_Assignment:_
Please set down the records below exactly as they appear.

_Data for this exercise:_
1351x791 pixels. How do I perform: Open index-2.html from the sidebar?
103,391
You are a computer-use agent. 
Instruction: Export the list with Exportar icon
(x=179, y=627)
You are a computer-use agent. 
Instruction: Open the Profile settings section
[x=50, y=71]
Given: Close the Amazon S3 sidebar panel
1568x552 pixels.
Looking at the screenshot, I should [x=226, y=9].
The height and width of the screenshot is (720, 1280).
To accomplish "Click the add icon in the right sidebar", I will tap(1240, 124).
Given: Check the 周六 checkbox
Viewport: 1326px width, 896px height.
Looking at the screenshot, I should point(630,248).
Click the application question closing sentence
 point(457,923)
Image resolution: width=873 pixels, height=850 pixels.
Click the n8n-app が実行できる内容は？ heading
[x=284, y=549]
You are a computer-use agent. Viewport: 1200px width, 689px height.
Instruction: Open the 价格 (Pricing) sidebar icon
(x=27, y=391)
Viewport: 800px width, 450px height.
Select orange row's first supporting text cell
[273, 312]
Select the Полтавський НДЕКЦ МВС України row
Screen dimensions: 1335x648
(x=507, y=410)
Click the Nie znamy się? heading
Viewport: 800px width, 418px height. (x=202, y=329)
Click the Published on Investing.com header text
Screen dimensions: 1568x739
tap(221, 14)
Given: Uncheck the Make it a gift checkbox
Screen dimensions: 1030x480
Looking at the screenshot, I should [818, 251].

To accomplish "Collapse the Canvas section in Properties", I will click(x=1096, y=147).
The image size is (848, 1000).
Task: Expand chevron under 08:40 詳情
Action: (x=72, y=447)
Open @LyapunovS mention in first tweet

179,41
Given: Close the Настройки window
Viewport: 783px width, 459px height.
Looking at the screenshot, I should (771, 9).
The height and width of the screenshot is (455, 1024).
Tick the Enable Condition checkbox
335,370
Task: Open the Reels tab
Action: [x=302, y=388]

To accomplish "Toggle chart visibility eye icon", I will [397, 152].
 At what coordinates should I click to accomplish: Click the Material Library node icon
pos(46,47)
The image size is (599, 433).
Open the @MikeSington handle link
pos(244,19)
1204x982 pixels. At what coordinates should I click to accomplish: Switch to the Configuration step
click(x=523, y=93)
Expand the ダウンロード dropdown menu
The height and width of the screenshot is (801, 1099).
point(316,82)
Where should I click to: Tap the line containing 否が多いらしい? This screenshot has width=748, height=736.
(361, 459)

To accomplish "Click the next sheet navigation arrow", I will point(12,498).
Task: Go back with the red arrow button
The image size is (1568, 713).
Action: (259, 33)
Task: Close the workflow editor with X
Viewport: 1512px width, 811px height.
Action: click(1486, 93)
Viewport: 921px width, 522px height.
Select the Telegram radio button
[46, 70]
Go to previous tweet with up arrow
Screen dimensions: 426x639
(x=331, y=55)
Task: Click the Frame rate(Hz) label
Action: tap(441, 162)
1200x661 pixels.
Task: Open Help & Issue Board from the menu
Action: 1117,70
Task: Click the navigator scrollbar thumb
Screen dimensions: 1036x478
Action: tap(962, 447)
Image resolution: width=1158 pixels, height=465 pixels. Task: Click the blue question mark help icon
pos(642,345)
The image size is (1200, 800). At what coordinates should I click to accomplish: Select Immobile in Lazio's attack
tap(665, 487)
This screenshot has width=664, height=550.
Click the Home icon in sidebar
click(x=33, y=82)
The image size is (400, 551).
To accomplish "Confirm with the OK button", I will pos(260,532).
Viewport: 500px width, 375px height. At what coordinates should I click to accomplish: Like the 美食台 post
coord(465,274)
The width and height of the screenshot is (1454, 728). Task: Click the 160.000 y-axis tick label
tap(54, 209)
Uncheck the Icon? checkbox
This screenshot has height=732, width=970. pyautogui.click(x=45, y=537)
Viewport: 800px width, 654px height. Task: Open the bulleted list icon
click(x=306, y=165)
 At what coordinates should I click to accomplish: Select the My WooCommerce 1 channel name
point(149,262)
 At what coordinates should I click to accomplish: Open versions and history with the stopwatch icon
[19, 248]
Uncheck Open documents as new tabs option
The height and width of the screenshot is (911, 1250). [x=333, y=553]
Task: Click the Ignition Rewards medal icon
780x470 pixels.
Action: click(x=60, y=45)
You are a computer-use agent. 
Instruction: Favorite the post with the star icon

_Answer section:_
1351x791 pixels. How do I perform: Open index-2.html from the sidebar?
103,391
You are a computer-use agent. 
Instruction: Export the list with Exportar icon
(x=179, y=627)
You are a computer-use agent. 
Instruction: Open the Profile settings section
[x=50, y=71]
Given: Close the Amazon S3 sidebar panel
1568x552 pixels.
Looking at the screenshot, I should [x=226, y=9].
The height and width of the screenshot is (720, 1280).
To accomplish "Click the add icon in the right sidebar", I will tap(1240, 124).
Given: Check the 周六 checkbox
Viewport: 1326px width, 896px height.
Looking at the screenshot, I should point(630,248).
Click the application question closing sentence
 point(457,923)
Image resolution: width=873 pixels, height=850 pixels.
Click the n8n-app が実行できる内容は？ heading
[x=284, y=549]
You are a computer-use agent. Viewport: 1200px width, 689px height.
Instruction: Open the 价格 (Pricing) sidebar icon
(x=27, y=391)
Viewport: 800px width, 450px height.
Select orange row's first supporting text cell
[273, 312]
Select the Полтавський НДЕКЦ МВС України row
Screen dimensions: 1335x648
(x=507, y=410)
Click the Nie znamy się? heading
Viewport: 800px width, 418px height. (x=202, y=329)
Click the Published on Investing.com header text
Screen dimensions: 1568x739
tap(221, 14)
Given: Uncheck the Make it a gift checkbox
Screen dimensions: 1030x480
Looking at the screenshot, I should [818, 251].

To accomplish "Collapse the Canvas section in Properties", I will click(x=1096, y=147).
The image size is (848, 1000).
Task: Expand chevron under 08:40 詳情
Action: (x=72, y=447)
Open @LyapunovS mention in first tweet

179,41
Given: Close the Настройки window
Viewport: 783px width, 459px height.
Looking at the screenshot, I should (771, 9).
The height and width of the screenshot is (455, 1024).
Tick the Enable Condition checkbox
335,370
Task: Open the Reels tab
Action: [x=302, y=388]

To accomplish "Toggle chart visibility eye icon", I will [397, 152].
 At what coordinates should I click to accomplish: Click the Material Library node icon
pos(46,47)
The image size is (599, 433).
Open the @MikeSington handle link
pos(244,19)
1204x982 pixels. At what coordinates should I click to accomplish: Switch to the Configuration step
click(x=523, y=93)
Expand the ダウンロード dropdown menu
The height and width of the screenshot is (801, 1099).
point(316,82)
Where should I click to: Tap the line containing 否が多いらしい? This screenshot has width=748, height=736.
(361, 459)

To accomplish "Click the next sheet navigation arrow", I will point(12,498).
Task: Go back with the red arrow button
The image size is (1568, 713).
Action: (259, 33)
Task: Close the workflow editor with X
Viewport: 1512px width, 811px height.
Action: click(1486, 93)
Viewport: 921px width, 522px height.
Select the Telegram radio button
[46, 70]
Go to previous tweet with up arrow
Screen dimensions: 426x639
(x=331, y=55)
Task: Click the Frame rate(Hz) label
Action: tap(441, 162)
1200x661 pixels.
Task: Open Help & Issue Board from the menu
Action: 1117,70
Task: Click the navigator scrollbar thumb
Screen dimensions: 1036x478
Action: tap(962, 447)
Image resolution: width=1158 pixels, height=465 pixels. Task: Click the blue question mark help icon
pos(642,345)
The image size is (1200, 800). At what coordinates should I click to accomplish: Select Immobile in Lazio's attack
tap(665, 487)
This screenshot has width=664, height=550.
Click the Home icon in sidebar
click(x=33, y=82)
The image size is (400, 551).
To accomplish "Confirm with the OK button", I will pos(260,532).
Viewport: 500px width, 375px height. At what coordinates should I click to accomplish: Like the 美食台 post
coord(465,274)
The width and height of the screenshot is (1454, 728). Task: Click the 160.000 y-axis tick label
tap(54, 209)
Uncheck the Icon? checkbox
This screenshot has height=732, width=970. pyautogui.click(x=45, y=537)
Viewport: 800px width, 654px height. Task: Open the bulleted list icon
click(x=306, y=165)
 At what coordinates should I click to accomplish: Select the My WooCommerce 1 channel name
point(149,262)
 At what coordinates should I click to accomplish: Open versions and history with the stopwatch icon
[19, 248]
Uncheck Open documents as new tabs option
The height and width of the screenshot is (911, 1250). [x=333, y=553]
Task: Click the Ignition Rewards medal icon
780x470 pixels.
Action: click(x=60, y=45)
You are a computer-use agent. 
Instruction: Favorite the post with the star icon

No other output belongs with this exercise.